• [Explore the material]:
1/ In the GI Scholars Network section, how many hours per quarter of direct mentorship does each mentor commit to?
2/ Print the GI Scholars Network section from the words "3. University Partnerships" up to and including the words "an annual gathering.".
3/ List the five programs named in the GI Scholars Network section.

• [Supplied passage]:
◆ ◆ ◆

Strategy 6 — The GI Scholars Network
Mobilizing the Brain Trust We Already Have
Our community has PhDs. We have full professors at major U.S. universities, postdoctoral researchers, deans, department chairs, and senior research scientists at national labs and pharmaceutical companies. We rarely organize them, almost never deploy them collectively, and never package their expertise as a programmatic offering for our members and students.
The GI Scholars Network changes that — and it is the engine that powers the Student Bridge program (Strategy 5).
Five Programs
1. GI Scholars Program
Scholarship pool for Kalenjin students attending U.S. universities. Each scholarship recipient is matched with a PhD-holding mentor from the GI Scholars Network. Mentor commits to 4 hours per quarter of direct mentorship. Scholarships sized at $1,500–$3,000 per student, funded primarily through Kenyan Night auction proceeds and dedicated workplace-giving designations.
2. Summer Lecture Series
Free virtual lectures by GI professors, hosted monthly during June, July, and August. Topics: STEM careers, business and entrepreneurship, healthcare pathways, law school preparation, navigating U.S. academia as an international student. Open to all GI members and their families.
3. University Partnerships
GI professors leverage their institutional relationships to negotiate formal partnerships with their universities. Outcomes: dedicated scholarship slots for Kalenjin students, paid internships, research opportunities, and tuition reductions where feasible.
4. Tutoring and SAT/ACT Preparation
Diaspora children — many of them U.S.-born to Kalenjin parents — get free tutoring and standardized-test preparation taught by our own graduate students and academics. Run virtually through Zoom. A real, practical benefit that makes membership tangible for parent-aged members who otherwise see Gotabgaa as just an annual gathering.
5. Research Grant Pipeline
GI professors tap their grant networks (NSF, NIH, private foundations) to fund research projects directly relevant to the diaspora — health disparities, immigration policy impacts, educational outcomes for African immigrants. Brings external research dollars into our community and elevates Gotabgaa's institutional profile.

◆ ◆ ◆

• [Extracted entries]:
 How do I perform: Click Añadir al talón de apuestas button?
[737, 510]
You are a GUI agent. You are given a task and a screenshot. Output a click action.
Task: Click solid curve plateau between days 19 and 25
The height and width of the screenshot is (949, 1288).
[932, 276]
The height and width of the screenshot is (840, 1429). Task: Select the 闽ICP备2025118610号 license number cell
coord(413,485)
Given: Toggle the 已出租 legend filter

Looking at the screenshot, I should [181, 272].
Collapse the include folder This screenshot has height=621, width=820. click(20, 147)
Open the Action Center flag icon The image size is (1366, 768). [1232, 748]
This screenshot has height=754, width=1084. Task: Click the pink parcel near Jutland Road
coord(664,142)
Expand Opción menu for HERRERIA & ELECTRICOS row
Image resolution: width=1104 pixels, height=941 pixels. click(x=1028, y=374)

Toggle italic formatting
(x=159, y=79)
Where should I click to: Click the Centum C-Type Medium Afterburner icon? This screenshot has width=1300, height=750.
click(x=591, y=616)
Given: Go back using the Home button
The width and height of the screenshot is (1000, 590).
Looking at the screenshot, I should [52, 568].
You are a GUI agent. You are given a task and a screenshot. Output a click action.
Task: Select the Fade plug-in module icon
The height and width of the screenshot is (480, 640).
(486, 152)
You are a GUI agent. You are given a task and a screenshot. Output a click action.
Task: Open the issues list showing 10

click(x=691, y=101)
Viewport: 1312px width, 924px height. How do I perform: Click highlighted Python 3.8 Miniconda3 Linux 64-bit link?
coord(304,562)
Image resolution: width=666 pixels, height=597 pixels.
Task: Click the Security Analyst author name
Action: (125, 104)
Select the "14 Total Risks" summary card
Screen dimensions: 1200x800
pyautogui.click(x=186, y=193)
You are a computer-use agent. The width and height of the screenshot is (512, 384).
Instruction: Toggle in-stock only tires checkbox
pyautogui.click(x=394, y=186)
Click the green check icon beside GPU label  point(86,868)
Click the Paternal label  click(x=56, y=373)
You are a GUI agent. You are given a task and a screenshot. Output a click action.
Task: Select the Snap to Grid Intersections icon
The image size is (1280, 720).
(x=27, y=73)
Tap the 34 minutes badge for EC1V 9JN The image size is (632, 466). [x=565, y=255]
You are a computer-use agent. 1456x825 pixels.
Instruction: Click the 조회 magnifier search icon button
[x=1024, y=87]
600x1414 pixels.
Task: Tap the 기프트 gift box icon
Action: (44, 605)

◆ ◆ ◆

• [Responses]:
1/ Each mentor commits to 4 hours per quarter of direct mentorship.

2/
3. University Partnerships
GI professors leverage their institutional relationships to negotiate formal partnerships with their universities. Outcomes: dedicated scholarship slots for Kalenjin students, paid internships, research opportunities, and tuition reductions where feasible.
4. Tutoring and SAT/ACT Preparation
Diaspora children — many of them U.S.-born to Kalenjin parents — get free tutoring and standardized-test preparation taught by our own graduate students and academics. Run virtually through Zoom. A real, practical benefit that makes membership tangible for parent-aged members who otherwise see Gotabgaa as just an annual gathering.

3/
- GI Scholars Program
- Summer Lecture Series
- University Partnerships
- Tutoring and SAT/ACT Preparation
- Research Grant Pipeline